5

I have a long file of the type

Processin SCRIPT10 file..
Submitted batch job 1715572
Processin SCRIPT100 file..
Processin SCRIPT1000 file..
Submitted batch job 1715574
Processin SCRIPT10000 file..
Processin SCRIPT10001 file..
Processin SCRIPT10002 file..
Submitted batch job 1715577
Processin SCRIPT10003 file..
Submitted batch job 1715578
Processin SCRIPT10004 file..
Submitted batch job 1715579

I want to find out jobs (script names) that were not submitted. That means there is not line submitted batch job right after processing line.

So far I have tried to do that task using

pcregrep -M "Processin.*\n.*Processin" execScripts2.log | awk 'NR % 2 == 0'

But it does not handle properly the situation when multiple scripts does not get processed. It outputs, surprisingly, only SCRIPT1000 and SCRIPT10001 lines. Can you show me a better one-liner?

____________________

Direction a:
Decide whether each statement agrees with the post about the batch log, answering yes or no and quoting the words of the post that settle it: (i) The pipeline the author tried printed only the SCRIPT1000 and SCRIPT10001 lines. (ii) The author is looking for the scripts that were submitted. (iii) The attempted command sends its output to awk.

____________________

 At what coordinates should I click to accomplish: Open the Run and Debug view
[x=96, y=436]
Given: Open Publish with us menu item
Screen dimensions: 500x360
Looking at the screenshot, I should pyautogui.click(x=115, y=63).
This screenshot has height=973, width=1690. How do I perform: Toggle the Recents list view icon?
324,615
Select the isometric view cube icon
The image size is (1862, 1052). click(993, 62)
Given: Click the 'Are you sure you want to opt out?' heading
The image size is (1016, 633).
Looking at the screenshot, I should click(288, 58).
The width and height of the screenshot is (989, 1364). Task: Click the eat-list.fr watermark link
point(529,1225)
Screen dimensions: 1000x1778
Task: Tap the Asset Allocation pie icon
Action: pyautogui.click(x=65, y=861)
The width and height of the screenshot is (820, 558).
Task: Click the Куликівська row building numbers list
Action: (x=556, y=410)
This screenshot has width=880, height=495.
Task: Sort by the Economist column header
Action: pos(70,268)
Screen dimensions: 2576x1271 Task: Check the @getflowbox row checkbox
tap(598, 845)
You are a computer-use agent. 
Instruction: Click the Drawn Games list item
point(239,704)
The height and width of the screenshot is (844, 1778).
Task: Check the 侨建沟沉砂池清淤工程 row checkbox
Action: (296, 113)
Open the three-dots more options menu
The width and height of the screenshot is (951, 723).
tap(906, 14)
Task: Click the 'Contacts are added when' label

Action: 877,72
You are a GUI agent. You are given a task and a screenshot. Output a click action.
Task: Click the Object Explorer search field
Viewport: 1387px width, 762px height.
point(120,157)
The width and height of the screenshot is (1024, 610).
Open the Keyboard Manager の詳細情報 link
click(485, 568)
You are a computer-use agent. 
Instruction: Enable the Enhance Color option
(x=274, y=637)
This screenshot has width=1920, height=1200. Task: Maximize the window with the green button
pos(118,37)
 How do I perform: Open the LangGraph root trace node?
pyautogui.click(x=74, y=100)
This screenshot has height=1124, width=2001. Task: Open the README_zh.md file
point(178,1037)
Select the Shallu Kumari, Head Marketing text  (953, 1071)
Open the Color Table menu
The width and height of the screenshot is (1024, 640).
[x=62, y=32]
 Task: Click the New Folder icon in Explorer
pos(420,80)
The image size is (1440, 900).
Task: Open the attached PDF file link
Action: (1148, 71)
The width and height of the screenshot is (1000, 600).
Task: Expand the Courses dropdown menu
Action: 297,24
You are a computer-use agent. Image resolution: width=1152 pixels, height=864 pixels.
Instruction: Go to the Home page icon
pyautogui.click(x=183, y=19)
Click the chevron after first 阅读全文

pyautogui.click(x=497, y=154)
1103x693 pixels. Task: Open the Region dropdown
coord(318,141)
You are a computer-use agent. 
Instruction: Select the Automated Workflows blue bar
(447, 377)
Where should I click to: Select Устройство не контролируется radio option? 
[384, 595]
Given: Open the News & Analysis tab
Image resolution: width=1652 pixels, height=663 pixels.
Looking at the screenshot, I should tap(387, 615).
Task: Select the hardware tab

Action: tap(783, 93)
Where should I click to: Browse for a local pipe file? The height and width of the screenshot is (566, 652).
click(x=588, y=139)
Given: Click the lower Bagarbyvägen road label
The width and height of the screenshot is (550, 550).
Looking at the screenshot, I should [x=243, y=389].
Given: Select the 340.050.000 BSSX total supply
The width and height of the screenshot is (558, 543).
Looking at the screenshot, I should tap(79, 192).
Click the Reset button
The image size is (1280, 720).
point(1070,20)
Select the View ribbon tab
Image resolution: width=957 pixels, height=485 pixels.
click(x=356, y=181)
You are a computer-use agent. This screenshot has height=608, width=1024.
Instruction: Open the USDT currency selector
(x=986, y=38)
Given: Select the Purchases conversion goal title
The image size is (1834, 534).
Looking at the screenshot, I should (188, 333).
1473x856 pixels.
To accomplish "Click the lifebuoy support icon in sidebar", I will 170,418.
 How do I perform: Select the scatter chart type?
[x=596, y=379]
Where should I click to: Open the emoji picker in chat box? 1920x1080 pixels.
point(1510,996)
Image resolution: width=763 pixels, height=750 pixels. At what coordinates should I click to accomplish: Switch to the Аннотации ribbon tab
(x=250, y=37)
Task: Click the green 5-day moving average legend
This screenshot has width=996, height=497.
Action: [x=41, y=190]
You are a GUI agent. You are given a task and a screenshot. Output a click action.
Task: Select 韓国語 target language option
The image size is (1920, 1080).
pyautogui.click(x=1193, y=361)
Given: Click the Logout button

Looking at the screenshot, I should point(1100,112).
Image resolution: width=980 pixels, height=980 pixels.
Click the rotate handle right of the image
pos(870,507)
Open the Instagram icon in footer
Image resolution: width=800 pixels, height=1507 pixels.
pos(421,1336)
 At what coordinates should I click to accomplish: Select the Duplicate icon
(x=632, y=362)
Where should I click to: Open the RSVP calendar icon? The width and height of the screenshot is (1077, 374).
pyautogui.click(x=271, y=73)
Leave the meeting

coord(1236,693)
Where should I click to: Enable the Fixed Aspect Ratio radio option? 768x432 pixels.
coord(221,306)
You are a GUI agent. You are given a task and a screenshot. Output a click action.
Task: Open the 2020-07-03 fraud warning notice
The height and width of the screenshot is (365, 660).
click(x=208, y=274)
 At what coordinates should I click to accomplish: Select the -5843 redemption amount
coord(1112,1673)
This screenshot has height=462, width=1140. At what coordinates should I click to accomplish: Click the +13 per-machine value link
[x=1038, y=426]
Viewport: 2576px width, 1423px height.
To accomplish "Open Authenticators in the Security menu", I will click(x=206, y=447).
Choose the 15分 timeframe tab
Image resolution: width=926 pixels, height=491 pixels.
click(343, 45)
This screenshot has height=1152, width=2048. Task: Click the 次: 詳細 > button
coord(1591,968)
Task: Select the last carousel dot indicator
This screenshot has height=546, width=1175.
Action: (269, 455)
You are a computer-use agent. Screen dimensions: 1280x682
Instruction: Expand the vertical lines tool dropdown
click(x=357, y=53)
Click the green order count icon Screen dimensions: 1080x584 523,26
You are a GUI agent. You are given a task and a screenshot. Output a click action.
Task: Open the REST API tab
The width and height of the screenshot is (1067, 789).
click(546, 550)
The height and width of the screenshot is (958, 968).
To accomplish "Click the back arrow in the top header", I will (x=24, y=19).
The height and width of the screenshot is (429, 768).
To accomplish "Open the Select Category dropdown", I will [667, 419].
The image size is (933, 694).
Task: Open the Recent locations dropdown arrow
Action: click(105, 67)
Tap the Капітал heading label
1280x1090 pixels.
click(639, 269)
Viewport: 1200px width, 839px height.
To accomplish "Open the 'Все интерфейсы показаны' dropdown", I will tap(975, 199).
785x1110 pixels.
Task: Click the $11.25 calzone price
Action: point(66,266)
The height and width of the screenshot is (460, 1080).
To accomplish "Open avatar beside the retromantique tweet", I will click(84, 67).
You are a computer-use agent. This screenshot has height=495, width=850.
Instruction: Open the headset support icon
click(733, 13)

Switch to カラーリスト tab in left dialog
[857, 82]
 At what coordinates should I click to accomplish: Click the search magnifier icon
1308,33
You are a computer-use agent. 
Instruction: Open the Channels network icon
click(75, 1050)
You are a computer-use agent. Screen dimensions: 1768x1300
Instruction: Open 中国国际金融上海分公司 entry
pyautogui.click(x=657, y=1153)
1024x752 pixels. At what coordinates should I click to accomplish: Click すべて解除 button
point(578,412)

____________________

Direction b:
In the records, start at the line that contains "Task: Click the green" and end after the line that contains "Action: [x=41, y=190]". Rewrite only those lines, substituting "label" for "legend" and leaving everything else unchanged.

Final answer a:
(i) Yes: "It outputs, surprisingly, only SCRIPT1000 and SCRIPT10001 lines."
(ii) No: "I want to find out jobs (script names) that were not submitted."
(iii) Yes: "| awk 'NR % 2 == 0'"

Final answer b:
Task: Click the green 5-day moving average label
This screenshot has width=996, height=497.
Action: [x=41, y=190]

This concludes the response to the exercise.